Salvia's Growing Popularity Brings Legislative Scrutiny

By J. Freedom DuLac
Washington Post Staff Writer
Wednesday, September 30, 2009

On 18th Street NW in Adams Morgan, just past the yellow "Drug Free Zone" sign, the B&K News Stand sells hookahs, rolling papers and "Purple Sticky Salvia."

The psychedelic Purple Sticky label warns that the contents of the cylindrical package -- dried leaves of the hallucinogenic herb Salvia divinorum and a chemical extract of the drug -- are to be used as incense only. But at $29.95 for a pillbox the size of a small jar of lip balm, that's some awfully expensive fragrant foliage.

It's perfectly legal to sell, possess and ingest salvia in the District. But the same stuff, long used for medicinal and mystical purposes by Mazatec Indians in Mexico, will get you arrested in Virginia, where a ban on salvia passed unanimously in both the House and Senate last year.

Last month, after police reported multiple instances in which officers had to restrain people under the influence of salvia, the Ocean City Council passed emergency legislation to ban salvia products, which were being sold at almost 20 shops on the resort town's boardwalk. An identical ban followed suit in Worcester County on Maryland's Eastern Shore, and state Del. Jim Mathias, the former mayor of Ocean City, plans to push for a statewide ban when the General Assembly meets in Annapolis this winter.

Salvia has been gaining popularity over the past decade as a smokable drug whose psychotropic extract provides a short-lived but potent hallucinogenic trip.

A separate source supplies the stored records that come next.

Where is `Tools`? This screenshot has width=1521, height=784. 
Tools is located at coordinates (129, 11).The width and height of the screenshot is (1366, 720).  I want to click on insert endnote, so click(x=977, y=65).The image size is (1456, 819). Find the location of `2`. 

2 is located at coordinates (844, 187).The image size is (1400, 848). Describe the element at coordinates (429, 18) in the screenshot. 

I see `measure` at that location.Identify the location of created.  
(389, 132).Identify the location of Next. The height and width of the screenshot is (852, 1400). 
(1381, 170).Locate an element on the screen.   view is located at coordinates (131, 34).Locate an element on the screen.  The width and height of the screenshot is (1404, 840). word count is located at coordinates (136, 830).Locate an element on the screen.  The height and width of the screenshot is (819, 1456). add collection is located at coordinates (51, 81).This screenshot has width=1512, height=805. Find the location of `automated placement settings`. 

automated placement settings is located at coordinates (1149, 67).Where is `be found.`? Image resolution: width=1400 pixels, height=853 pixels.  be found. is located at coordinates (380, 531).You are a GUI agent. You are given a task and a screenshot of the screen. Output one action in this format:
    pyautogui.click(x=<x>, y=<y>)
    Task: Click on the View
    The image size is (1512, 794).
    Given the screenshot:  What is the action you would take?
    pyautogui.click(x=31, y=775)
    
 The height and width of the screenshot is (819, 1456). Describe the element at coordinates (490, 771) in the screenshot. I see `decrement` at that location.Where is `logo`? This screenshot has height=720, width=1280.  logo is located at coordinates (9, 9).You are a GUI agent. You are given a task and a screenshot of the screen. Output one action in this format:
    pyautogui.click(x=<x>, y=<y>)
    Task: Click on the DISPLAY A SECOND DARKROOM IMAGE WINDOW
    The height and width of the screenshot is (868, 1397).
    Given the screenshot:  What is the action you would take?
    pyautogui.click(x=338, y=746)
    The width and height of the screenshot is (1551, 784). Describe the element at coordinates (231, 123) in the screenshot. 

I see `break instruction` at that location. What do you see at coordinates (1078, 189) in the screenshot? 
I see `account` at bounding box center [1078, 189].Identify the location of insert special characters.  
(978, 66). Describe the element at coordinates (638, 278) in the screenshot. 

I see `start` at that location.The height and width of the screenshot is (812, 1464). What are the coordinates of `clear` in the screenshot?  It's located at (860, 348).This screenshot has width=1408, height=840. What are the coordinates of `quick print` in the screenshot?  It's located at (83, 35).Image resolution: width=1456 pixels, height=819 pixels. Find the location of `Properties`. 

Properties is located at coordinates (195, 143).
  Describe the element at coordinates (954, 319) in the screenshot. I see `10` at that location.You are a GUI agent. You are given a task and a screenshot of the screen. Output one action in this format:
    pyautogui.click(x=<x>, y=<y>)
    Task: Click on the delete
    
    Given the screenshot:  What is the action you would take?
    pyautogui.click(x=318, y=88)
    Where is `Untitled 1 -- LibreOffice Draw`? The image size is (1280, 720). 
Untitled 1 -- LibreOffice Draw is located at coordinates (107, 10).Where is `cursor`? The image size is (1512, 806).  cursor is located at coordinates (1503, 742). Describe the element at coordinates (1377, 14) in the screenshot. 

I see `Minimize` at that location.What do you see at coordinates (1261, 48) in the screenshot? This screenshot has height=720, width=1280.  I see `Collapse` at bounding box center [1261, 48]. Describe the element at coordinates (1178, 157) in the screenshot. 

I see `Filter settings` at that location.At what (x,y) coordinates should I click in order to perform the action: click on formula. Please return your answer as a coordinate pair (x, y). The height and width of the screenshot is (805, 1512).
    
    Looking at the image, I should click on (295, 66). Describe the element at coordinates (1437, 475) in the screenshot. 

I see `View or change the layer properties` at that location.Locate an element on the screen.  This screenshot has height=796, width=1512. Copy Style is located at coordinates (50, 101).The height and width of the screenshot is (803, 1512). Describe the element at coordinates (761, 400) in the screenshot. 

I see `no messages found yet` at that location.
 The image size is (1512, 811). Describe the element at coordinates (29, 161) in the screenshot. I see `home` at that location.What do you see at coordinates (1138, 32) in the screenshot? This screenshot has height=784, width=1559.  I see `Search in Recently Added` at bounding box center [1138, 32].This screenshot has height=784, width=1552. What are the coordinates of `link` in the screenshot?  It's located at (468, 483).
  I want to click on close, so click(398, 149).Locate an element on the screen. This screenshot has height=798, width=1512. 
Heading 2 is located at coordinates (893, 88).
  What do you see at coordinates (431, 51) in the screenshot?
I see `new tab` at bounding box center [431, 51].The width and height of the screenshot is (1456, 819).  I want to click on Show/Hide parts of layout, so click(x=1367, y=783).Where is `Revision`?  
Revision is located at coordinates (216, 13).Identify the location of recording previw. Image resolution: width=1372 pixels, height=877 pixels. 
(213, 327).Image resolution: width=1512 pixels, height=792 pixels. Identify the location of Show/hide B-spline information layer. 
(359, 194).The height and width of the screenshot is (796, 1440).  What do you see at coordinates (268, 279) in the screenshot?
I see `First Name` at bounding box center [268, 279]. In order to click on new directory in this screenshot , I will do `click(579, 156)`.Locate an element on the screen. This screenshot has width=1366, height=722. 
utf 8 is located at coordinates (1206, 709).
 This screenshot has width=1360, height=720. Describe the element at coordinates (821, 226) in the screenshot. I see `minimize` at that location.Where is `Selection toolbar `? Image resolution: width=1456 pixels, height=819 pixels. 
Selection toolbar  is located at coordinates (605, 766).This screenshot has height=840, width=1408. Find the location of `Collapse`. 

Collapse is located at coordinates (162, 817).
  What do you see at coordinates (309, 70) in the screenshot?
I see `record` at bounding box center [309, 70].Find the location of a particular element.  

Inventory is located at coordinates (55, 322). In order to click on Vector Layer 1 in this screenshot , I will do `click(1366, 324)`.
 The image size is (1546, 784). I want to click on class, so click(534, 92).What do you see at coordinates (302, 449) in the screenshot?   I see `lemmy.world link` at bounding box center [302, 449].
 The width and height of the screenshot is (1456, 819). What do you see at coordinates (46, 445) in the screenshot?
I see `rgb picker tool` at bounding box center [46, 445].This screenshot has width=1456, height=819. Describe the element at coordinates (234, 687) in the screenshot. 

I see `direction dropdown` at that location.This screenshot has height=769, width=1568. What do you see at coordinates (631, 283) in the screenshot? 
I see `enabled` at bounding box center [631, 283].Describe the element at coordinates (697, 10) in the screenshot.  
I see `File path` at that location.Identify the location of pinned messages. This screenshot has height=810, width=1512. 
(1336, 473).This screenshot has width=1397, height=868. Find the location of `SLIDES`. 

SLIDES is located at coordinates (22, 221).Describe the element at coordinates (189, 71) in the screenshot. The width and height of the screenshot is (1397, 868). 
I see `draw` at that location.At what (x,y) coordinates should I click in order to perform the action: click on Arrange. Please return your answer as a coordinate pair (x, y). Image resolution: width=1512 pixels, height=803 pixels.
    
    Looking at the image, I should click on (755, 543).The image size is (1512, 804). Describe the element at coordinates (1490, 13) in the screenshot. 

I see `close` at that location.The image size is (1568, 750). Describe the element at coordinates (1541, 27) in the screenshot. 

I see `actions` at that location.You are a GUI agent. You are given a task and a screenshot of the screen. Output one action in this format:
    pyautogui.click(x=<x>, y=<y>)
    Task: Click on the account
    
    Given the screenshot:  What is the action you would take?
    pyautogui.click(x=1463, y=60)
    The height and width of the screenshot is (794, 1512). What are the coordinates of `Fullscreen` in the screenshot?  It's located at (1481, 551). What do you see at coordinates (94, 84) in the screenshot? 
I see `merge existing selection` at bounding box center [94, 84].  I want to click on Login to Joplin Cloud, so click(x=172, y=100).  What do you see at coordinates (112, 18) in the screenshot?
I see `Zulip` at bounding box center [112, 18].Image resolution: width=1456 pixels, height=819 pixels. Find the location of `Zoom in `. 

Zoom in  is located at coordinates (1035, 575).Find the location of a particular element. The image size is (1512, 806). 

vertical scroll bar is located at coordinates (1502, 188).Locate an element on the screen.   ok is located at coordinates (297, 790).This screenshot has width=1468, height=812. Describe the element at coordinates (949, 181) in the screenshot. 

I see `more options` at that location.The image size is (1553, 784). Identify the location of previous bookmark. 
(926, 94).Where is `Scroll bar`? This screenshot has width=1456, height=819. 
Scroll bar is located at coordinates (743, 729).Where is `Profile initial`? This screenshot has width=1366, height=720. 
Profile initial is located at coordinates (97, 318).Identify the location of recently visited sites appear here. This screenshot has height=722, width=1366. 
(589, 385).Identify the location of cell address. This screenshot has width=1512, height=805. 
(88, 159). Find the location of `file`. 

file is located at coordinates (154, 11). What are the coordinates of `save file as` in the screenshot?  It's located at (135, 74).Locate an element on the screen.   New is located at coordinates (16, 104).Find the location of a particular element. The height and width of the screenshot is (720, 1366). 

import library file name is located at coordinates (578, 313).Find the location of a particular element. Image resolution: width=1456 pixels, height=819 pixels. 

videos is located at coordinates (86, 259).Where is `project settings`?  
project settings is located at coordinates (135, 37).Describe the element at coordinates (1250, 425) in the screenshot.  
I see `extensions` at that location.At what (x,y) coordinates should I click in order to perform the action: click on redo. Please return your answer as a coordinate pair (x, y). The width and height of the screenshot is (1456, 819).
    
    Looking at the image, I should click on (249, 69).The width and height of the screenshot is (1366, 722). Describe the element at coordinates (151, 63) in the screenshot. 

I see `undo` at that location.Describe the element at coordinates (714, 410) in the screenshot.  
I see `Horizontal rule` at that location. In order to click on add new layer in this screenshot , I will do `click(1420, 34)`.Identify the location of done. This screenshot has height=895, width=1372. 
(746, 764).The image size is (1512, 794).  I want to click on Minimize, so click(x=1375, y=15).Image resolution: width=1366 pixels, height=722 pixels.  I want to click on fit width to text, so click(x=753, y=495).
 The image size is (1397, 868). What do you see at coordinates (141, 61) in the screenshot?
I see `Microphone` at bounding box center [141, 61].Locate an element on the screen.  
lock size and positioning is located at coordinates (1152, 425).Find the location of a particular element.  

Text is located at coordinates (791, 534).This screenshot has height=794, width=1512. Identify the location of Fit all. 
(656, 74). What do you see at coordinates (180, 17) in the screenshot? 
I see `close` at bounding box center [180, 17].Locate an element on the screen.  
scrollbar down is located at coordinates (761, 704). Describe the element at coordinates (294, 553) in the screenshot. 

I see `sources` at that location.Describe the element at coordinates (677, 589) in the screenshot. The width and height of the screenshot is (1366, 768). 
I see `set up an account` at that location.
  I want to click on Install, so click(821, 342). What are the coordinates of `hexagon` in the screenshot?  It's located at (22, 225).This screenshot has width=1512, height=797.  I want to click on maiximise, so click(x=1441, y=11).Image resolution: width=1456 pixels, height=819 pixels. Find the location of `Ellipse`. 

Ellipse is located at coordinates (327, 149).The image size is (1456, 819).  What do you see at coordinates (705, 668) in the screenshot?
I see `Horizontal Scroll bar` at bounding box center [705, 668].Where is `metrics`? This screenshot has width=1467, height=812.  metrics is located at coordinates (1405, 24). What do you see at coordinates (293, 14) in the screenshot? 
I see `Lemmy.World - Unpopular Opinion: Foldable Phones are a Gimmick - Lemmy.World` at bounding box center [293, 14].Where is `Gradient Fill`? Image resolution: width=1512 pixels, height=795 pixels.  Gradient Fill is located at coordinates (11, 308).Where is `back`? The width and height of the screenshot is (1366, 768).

The 2008 National Survey on Drug Use and Health estimated that 1.8 million people in the United States had tried salvia, "and it's probably even more now," said Matthew W. Johnson, a psychopharmacologist at the Johns Hopkins University medical school, where he studies salvia and its active ingredient, salvinorin A. "It's really hit a critical mass in the last couple of years."

There's ample evidence online: Salvia, which is widely available for purchase on the Internet, has become a popular theme on YouTube, where countless bong-smokers in their teens and 20s have posted videos of themselves stumbling, laughing uncontrollably, talking nonsensically and just plain freaking out. (Video titles include "Jess' Journey To Space," "Worst Salvia Trip bad bad bad" and "!!!Hilarious Salvia Trip!!!!!!")

"It's an unpredictable drug that clearly alters rational behavior and alters your psyche," said Mathias, who sponsored an earlier anti-salvia bill that stalled in the Senate. Watching YouTube videos of kids flying high on salvia, "you see how panicky and paranoid and fearful they become. But if somebody for whatever reason decides this drug is something they want to partake in, they can buy it like they're buying a comic book or chewing gum. You don't even have to be 18. . . . I just don't think you should be able to buy salvia like you'd buy a Mounds bar."

Researchers worry that a rush to regulate the drug could interfere with efforts to learn whether salvinorin A can be used to treat cocaine addiction and Alzheimer's disease, among other conditions. But total or partial salvia bans have been imposed in 16 states; North Carolina will make it illegal in December. The U.S. Drug Enforcement Administration has labeled salvia "a drug of concern" and is considering adding it to the list of drugs banned under the Controlled Substances Act. (It's illegal in at least a dozen countries.)

But fret not, green thumbs: Salvia divinorum is not the same as the ornamental species of salvia you've been planting all these years. They're family, but Salvia divinorum is the hippy-trippy uncle of the genus. "Salvia, the flowering plants, are backbones of the garden," said Ginny Rosenkranz, a commercial horticulture educator at the Maryland Cooperative Extension. "Salvia divinorum is a different species entirely. It's not know for its flowers; it's not considered ornamental."

The genus salvia is part of the mint family and is commonly called sage, hence the trippy nicknames for "Sally D": Magic Mint, Diviner's Sage, Sage of the Seers.

Although its hallucinogenic qualities were known by ethnobotanists and in psychedelic drug circles for many years, salvia had a low profile in this country until the late 1990s, when word spread that concentrating the active compound, salvinorin A, and smoking it was like a legal ticket to a magic carpet ride.

"That's when things started changing, around 1998, 1999, and you started seeing mail-order companies offering it," said Daniel Siebert, creator of the Salvia divinorum Research and Information Center, a salvia Web site. Siebert has experimented with the drug himself, "though I haven't done it in a couple of years," he said.